=== Source passage ===

G McIntosh: How effective is — say in the House of Representatives — how effective is it as a scrutiny of the executive — I mean if you look at the ministers, the bureaucracy with hundreds and hundreds of thousands of public servants out there — only about 180 odd backbenchers, and the government backbenchers aren’t really going to be too keen in getting stuck into the executive — how much can we expect of the House of Reps to scrutinise do you think?

J Pender: I think it’s a latent strength, it’s one that’s not used but the potential is always there. And if an executive were to go off and just ignore their backbench members, then I’d think you’d find that this latent strength would be implemented and there would be a force to be reckoned with. At the moment though, the members should themselves — I think the best example is probably the Finance and Public Administration committee, when it presented its report called ‘Going for Gold’ which was on sports funding, and we had Senator Richardson acknowledging the input of that — only on Monday — acknowledging the input of that committee. And of course the report and everything was timed so there was an opportunity for the government to seriously think about the recommendations of the report in formulating the budget for 1989-90, and that’s worked. So they’re not so much scrutinising the executive in that case, as trying to have an input to the policy decision making process, which is a different kettle of fish — but I think the scrutinising aspect is something that’s latent and something that they could exert at a time if they thought the executive was actually getting out of line.

===

Reproduce the part of the interview on parliamentary scrutiny starting with "G McIntosh: How" and going on through "do you think?". The listing has no connection to the interview on parliamentary scrutiny.

=== Raw records ===

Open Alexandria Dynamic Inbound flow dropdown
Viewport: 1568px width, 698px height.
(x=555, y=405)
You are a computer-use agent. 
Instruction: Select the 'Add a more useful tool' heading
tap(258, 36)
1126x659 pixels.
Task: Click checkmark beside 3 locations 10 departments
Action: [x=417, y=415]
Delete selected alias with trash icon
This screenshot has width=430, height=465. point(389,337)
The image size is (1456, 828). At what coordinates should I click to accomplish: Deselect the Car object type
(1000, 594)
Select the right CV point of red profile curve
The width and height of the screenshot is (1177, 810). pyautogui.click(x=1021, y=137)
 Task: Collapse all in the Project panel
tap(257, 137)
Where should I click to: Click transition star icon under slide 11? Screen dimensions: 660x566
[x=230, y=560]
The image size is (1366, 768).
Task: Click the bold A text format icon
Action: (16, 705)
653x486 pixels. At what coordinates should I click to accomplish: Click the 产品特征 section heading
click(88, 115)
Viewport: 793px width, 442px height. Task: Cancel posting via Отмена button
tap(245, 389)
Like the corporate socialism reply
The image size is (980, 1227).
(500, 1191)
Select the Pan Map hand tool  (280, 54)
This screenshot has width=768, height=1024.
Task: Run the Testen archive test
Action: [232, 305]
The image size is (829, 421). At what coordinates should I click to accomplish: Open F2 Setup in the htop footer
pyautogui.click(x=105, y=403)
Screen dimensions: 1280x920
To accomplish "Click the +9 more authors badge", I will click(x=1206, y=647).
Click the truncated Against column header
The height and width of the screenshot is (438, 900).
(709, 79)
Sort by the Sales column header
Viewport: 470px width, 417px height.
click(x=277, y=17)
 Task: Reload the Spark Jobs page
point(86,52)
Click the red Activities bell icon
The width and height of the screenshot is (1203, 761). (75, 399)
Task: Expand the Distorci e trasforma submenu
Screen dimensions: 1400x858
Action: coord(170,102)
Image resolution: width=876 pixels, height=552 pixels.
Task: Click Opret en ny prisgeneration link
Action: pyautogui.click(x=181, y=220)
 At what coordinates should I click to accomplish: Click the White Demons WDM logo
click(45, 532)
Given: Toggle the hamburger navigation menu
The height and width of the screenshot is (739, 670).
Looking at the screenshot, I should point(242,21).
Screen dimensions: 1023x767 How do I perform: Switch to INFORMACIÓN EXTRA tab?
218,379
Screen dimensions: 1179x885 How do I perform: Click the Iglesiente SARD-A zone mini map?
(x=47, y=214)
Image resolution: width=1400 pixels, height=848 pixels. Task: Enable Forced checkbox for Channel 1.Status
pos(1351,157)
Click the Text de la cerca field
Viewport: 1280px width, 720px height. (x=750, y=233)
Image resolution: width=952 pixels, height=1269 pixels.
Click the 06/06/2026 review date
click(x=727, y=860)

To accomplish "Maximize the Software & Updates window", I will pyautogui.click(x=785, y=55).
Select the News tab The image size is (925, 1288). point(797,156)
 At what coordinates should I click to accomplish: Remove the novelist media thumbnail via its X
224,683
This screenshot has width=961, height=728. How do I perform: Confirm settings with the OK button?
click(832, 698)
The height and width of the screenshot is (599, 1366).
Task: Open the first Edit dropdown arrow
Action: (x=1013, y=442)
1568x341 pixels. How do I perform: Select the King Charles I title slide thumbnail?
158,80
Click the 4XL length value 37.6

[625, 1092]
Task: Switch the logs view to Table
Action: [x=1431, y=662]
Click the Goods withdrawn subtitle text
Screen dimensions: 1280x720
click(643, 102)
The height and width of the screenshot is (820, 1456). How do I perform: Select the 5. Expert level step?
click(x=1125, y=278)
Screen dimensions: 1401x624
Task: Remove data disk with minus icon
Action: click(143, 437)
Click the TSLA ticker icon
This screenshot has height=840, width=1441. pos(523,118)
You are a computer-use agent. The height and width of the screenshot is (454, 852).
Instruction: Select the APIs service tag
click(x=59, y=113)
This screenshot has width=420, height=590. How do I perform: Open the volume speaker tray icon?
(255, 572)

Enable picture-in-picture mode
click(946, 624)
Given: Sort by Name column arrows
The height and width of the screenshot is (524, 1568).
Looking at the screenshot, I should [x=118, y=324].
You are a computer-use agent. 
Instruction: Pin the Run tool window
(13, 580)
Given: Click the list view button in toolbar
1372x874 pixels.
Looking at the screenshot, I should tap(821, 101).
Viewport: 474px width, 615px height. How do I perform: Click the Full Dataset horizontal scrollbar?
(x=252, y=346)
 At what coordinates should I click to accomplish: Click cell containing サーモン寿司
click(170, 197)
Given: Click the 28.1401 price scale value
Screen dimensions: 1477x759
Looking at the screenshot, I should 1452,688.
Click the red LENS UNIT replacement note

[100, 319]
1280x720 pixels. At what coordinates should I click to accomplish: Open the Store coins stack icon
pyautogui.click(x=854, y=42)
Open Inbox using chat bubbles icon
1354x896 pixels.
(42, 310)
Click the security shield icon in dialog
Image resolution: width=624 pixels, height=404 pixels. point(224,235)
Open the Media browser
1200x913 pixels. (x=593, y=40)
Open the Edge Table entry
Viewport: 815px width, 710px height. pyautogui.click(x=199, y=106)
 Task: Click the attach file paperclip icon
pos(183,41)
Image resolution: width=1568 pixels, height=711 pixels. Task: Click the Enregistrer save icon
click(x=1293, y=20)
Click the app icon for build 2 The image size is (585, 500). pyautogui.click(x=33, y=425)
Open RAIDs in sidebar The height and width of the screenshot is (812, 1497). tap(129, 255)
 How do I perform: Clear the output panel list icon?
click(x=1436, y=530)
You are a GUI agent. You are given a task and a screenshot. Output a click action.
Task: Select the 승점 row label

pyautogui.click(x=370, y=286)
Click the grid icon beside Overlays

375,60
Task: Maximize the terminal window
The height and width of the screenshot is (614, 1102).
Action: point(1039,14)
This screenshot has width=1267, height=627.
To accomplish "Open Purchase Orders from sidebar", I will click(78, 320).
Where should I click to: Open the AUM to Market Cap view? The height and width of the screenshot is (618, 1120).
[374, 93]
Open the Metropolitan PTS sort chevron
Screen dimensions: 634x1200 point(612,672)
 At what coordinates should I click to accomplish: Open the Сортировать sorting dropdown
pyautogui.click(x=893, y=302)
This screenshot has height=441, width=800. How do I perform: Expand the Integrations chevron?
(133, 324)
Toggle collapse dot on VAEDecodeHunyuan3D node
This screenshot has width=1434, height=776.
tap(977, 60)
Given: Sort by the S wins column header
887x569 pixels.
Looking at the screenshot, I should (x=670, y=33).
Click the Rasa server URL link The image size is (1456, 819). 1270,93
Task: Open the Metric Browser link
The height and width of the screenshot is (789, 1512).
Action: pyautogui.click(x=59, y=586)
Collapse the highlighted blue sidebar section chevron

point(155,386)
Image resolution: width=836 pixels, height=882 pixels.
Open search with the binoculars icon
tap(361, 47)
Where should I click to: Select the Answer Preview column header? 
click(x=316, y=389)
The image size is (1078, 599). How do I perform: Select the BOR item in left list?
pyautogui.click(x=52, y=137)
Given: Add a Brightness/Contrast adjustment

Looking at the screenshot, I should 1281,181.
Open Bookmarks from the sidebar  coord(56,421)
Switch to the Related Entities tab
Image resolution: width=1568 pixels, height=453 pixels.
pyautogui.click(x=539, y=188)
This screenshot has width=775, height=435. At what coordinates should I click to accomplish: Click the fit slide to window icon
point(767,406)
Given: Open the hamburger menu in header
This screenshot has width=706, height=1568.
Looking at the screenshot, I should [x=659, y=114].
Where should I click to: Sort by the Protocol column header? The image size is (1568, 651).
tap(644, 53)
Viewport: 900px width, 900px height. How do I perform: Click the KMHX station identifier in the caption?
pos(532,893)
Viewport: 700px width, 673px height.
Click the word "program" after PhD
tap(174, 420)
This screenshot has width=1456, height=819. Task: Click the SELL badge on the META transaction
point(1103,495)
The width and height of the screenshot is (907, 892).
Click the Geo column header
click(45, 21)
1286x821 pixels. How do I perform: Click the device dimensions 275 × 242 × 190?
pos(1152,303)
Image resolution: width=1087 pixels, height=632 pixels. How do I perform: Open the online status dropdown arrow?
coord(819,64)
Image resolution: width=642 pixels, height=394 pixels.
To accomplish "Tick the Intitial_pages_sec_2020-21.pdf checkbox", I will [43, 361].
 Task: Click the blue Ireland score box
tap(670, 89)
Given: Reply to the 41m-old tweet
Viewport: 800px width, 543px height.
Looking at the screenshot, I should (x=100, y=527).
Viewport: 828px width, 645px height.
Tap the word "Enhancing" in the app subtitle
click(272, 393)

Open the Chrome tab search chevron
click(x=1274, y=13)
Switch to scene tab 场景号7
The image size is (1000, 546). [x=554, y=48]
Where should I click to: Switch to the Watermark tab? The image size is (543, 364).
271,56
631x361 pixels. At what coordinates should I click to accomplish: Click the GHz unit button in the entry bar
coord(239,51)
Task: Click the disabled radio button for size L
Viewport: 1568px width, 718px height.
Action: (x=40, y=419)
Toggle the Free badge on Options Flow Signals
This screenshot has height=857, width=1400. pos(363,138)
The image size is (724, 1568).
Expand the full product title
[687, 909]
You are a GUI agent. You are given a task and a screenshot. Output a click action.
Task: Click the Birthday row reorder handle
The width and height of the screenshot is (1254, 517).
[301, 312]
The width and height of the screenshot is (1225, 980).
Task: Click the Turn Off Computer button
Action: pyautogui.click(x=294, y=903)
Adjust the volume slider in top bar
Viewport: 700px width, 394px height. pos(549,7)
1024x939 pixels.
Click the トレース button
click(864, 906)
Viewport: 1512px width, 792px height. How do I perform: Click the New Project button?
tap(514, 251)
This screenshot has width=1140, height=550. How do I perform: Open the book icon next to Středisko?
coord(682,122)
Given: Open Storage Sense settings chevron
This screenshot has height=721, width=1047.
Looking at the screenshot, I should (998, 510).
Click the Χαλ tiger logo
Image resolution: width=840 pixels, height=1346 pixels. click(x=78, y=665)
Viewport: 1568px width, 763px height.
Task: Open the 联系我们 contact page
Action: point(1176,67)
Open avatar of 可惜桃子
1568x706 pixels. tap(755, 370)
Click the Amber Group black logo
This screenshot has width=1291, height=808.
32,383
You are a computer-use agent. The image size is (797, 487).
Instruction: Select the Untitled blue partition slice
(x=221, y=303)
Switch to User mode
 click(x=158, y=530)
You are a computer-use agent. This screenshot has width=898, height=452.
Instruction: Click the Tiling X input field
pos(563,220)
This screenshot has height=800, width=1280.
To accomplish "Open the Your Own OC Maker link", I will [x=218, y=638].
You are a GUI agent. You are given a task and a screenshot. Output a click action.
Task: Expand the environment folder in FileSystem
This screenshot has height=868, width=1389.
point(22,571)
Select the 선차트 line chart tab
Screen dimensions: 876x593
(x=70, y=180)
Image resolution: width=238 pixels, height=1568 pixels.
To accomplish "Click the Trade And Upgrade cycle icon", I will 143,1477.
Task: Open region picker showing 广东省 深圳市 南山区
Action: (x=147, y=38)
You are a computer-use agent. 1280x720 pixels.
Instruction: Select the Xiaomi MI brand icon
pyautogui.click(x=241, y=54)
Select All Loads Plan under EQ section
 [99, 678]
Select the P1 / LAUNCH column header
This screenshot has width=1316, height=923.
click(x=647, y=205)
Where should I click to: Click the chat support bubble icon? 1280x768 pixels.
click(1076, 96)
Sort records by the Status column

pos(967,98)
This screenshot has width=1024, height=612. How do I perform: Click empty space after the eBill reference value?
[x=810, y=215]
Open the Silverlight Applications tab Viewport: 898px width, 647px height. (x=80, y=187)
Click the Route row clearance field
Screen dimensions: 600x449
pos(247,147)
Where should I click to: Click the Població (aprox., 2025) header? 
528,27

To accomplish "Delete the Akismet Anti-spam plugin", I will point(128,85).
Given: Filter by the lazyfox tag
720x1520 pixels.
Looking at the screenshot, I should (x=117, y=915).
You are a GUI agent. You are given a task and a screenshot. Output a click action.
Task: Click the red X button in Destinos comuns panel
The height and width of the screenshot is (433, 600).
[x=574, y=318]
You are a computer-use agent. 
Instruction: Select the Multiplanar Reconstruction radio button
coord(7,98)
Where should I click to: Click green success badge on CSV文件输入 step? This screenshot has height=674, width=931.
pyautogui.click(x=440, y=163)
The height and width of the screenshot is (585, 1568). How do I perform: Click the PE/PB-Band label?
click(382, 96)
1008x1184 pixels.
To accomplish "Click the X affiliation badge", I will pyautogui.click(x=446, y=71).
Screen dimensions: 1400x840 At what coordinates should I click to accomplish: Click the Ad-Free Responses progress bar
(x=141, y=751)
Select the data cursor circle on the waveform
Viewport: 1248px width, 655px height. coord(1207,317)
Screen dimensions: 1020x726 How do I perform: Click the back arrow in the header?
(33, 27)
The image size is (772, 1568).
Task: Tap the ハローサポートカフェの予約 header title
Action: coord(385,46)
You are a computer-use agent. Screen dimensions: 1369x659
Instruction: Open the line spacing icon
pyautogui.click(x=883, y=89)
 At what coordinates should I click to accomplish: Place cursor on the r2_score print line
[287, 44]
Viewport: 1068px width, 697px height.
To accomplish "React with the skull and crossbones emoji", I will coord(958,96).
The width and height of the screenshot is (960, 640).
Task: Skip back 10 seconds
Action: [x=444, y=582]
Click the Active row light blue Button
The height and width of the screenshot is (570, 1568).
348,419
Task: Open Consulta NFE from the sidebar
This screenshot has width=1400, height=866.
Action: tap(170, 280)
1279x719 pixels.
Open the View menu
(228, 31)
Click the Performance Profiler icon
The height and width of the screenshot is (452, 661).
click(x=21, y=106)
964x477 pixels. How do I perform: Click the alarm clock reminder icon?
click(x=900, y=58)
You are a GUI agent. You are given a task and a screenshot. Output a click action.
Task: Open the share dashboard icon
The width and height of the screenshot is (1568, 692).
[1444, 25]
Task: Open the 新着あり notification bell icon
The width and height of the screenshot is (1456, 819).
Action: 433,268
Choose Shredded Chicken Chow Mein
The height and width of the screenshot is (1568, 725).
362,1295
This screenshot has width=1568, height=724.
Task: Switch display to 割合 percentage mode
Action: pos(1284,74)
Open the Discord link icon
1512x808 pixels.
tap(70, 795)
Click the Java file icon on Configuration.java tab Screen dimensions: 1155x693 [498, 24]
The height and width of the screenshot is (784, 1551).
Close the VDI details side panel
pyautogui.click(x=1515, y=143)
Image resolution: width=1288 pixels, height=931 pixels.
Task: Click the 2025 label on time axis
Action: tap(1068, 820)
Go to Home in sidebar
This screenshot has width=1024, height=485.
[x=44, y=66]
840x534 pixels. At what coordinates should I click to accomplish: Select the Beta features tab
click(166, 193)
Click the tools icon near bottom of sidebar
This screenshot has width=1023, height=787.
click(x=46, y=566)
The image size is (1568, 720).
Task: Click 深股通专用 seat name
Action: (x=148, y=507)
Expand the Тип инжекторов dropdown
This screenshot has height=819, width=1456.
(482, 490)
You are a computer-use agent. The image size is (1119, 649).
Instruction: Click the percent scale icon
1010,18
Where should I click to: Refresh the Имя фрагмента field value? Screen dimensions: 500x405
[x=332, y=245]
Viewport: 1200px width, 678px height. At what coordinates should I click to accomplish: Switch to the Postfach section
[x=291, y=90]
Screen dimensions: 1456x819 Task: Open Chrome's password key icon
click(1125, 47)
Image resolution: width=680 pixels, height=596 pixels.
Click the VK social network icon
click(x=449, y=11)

===

_The reply_
G McIntosh: How effective is — say in the House of Representatives — how effective is it as a scrutiny of the executive — I mean if you look at the ministers, the bureaucracy with hundreds and hundreds of thousands of public servants out there — only about 180 odd backbenchers, and the government backbenchers aren’t really going to be too keen in getting stuck into the executive — how much can we expect of the House of Reps to scrutinise do you think?